-- TEXT TO READ --
begin
Why? IO is the bottleneck.
Standard attention: 1. Read Q, K from HBM → Compute S → Write S to HBM 2. Read S from HBM → Softmax → Write P to HBM 3. Read P, V from HBM → Compute O → Write O to HBM
Total HBM accesses: O(n² + n² + n²) = O(3n²)
FlashAttention: 1. Load Q_tile, K_tile, V_tile from HBM to SRAM 2. Compute everything in SRAM 3. Write O_tile to HBM
Total HBM accesses: O(nd) for loading Q, K, V, O once
The reduction in memory traffic often exceeds the extra compute cost.
16.11 The Tiling Strategy
How do we choose tile sizes?
Constraint: Tiles must fit in SRAM.
GPU SRAM (shared memory): ~100-200 KB per SM
A100 shared memory: 164 KB
For FP16:
Q_tile: tile × d × 2 bytes
K_tile: tile × d × 2 bytes
V_tile: tile × d × 2 bytes
S_tile: tile × tile × 2 bytes
Accumulators: tile × d × 4 bytes (FP32 for precision)
For tile = 128, d = 64:
Q_tile: 128 × 64 × 2 = 16 KB
K_tile: 128 × 64 × 2 = 16 KB
V_tile: 128 × 64 × 2 = 16 KB
S_tile: 128 × 128 × 2 = 32 KB
Accumulators: 128 × 64 × 4 = 32 KB
Total: ~112 KB ✓ Fits!
The actual FlashAttention implementation tunes tile sizes per GPU architecture.
16.12 The Backward Pass
Training requires gradients. Can we backpropagate through FlashAttention?
Standard backprop would require storing all intermediate activations—defeating the memory savings.
FlashAttention’s solution: recompute instead of store.
During backward: 1. Reload Q, K, V tiles (from HBM) 2. Recompute S_tile, P_tile (in SRAM) 3. Compute gradients using recomputed values 4. Write gradients to HBM
This trades compute for memory. For large n, the trade is favorable—memory is the bottleneck.
def flash_attention_backward(dO, Q, K, V, O, M, L):
"""
Backward pass, recomputing forward values.
dO: gradient of loss w.r.t. output
O, M, L: saved from forward pass (O(n) memory)
"""
n, d = Q.shape
dQ = np.zeros_like(Q)
dK = np.zeros_like(K)
dV = np.zeros_like(V)
for j in range(0, n, tile_size):
K_tile = K[j:j+tile_size]
V_tile = V[j:j+tile_size]
for i in range(0, n, tile_size):
Q_tile = Q[i:i+tile_size]
dO_tile = dO[i:i+tile_size]
# Recompute forward
S_tile = Q_tile @ K_tile.T
P_tile = softmax_with_stats(S_tile, M[i:i+tile_size], L[i:i+tile_size])
end
-- WHAT YOU NEED TO DO --
(1) Output the portion of the FlashAttention text starting at "Backward pass, recomputing" and ending at "dK = np.zeros_like(K)".
(2) Answer these questions from the FlashAttention text:
(a) How much shared memory does the A100 have?
(b) With tile = 128 and d = 64, what is the size of S_tile?
(c) What does FlashAttention do during the backward pass instead of storing intermediate activations?
(3) Resume the FlashAttention text from the point where it stops.

(Data for locating visible targets)
begin
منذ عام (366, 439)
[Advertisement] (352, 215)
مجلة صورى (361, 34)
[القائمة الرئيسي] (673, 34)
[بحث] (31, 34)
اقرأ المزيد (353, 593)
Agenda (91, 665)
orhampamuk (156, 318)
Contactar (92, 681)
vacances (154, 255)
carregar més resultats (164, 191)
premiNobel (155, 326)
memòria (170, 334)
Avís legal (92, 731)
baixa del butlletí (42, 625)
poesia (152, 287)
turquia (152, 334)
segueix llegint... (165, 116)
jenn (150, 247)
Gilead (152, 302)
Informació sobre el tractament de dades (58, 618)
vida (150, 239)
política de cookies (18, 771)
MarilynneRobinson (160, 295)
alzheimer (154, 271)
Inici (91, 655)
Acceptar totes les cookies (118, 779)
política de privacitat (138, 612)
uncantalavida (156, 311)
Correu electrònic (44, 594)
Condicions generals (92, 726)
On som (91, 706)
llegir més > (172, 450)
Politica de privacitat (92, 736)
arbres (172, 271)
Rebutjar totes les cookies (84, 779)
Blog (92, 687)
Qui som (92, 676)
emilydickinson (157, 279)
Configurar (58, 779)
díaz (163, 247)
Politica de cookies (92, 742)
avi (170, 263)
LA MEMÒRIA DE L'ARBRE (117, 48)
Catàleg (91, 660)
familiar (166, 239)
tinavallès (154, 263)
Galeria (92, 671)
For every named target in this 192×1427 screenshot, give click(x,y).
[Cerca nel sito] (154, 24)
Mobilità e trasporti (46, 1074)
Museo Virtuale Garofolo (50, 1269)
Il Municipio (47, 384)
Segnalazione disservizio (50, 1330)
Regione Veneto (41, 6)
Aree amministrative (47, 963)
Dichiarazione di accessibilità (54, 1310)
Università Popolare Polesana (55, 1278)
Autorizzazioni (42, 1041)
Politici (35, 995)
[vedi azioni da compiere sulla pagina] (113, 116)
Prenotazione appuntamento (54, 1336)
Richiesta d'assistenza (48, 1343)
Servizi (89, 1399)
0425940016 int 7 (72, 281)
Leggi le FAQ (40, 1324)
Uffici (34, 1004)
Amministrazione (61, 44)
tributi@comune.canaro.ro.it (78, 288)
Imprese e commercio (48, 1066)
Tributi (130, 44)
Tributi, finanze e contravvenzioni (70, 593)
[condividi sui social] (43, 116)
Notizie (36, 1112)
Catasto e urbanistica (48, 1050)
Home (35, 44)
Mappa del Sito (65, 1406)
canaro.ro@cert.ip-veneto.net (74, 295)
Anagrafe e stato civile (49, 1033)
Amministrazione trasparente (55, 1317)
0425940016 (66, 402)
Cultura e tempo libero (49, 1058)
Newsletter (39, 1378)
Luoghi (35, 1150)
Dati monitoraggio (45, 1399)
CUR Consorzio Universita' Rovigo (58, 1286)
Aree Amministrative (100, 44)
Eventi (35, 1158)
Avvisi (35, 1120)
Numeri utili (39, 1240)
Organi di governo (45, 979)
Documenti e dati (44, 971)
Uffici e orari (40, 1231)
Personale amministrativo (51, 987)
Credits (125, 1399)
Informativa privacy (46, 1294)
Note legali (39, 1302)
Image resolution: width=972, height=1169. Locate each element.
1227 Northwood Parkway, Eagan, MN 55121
end
begin
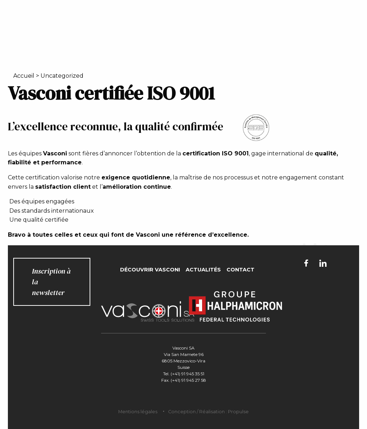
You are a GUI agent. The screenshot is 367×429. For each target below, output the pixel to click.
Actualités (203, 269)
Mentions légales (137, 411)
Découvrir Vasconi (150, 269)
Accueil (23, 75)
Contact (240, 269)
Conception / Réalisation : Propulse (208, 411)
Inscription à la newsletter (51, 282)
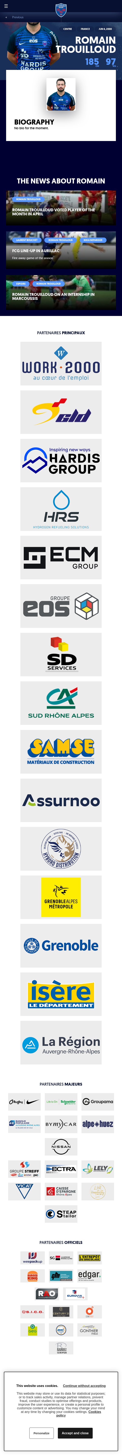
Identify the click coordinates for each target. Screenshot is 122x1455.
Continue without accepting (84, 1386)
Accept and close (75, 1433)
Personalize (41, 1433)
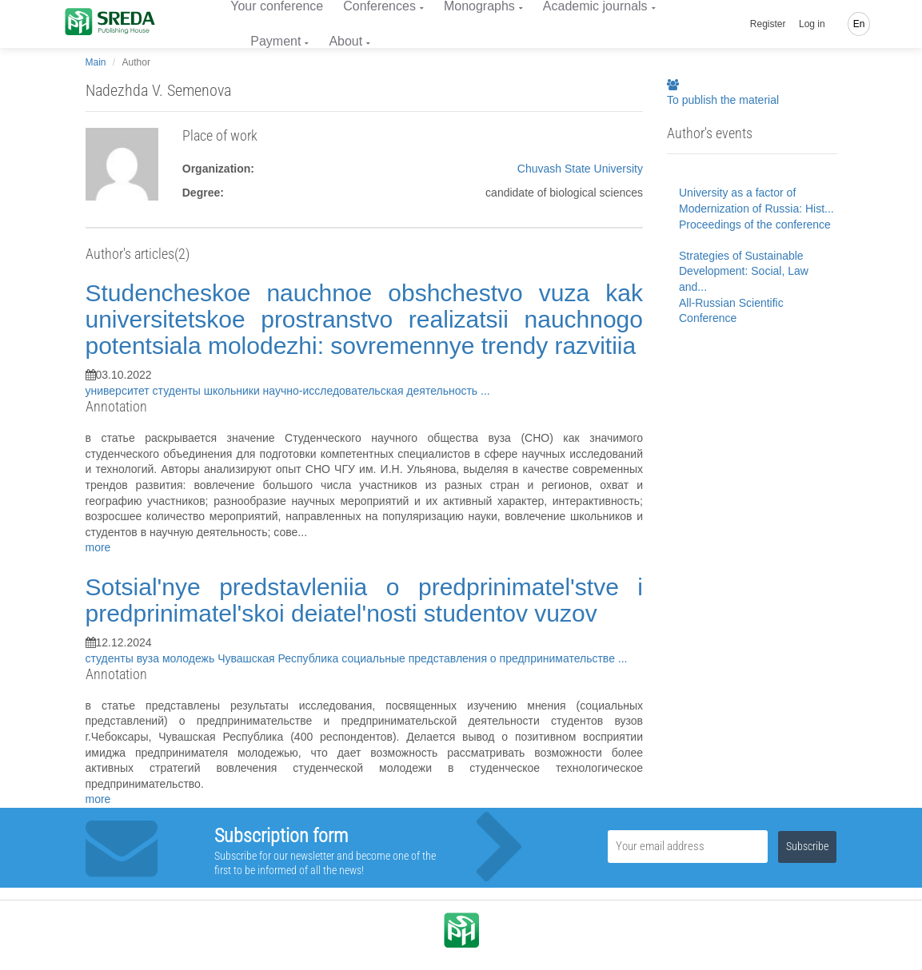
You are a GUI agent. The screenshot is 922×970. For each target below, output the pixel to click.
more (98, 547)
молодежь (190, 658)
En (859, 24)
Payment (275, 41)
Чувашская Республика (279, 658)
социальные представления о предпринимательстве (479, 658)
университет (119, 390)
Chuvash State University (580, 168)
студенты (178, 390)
end
-- RESULTS BY TASK --
(1)
Backward pass, recomputing forward values.
dO: gradient of loss w.r.t. output
O, M, L: saved from forward pass (O(n) memory)
"""
n, d = Q.shape
dQ = np.zeros_like(Q)
dK = np.zeros_like(K)

(2)
(a) 164 KB
(b) 32 KB
(c) It recomputes them, reloading the Q, K and V tiles from HBM and recomputing S_tile and P_tile in SRAM.

(3)
# Backward through P @ V
dV[j:j+tile_size] += P_tile.T @ dO_tile
dP_tile = dO_tile @ V_tile.T
# Backward through softmax
dS_tile = softmax_backward(dP_tile, P_tile)
# Backward through S = Q @ K.T
dQ[i:i+tile_size] += dS_tile @ K_tile
dK[j:j+tile_size] += dS_tile.T @ Q_tile
return dQ, dK, dV16.13 Benchmarks
Real-world performance on an A100:
Sequence length: 2048, head dim: 64
Method Memory (MB) Time (ms)
───────────────────────────────────────────────
Standard attention 1,024 2.1
FlashAttention 8 0.8
Sequence length: 16384, head dim: 64
Method Memory (MB) Time (ms)
───────────────────────────────────────────────
Standard attention OOM —
FlashAttention 64 42
Sequence length: 65536, head dim: 64
Method Memory (MB) Time (ms)
───────────────────────────────────────────────
Standard attention OOM —
FlashAttention 256 680
FlashAttention enables sequences that were previously impossible, while being faster on feasible sequences.
16.14 The Derivation Pattern
Let’s trace how we derived FlashAttention:
Identify the problem: O(n²) memory from materializing attention matrix
Ask the key question: Must we materialize it? What do we actually need?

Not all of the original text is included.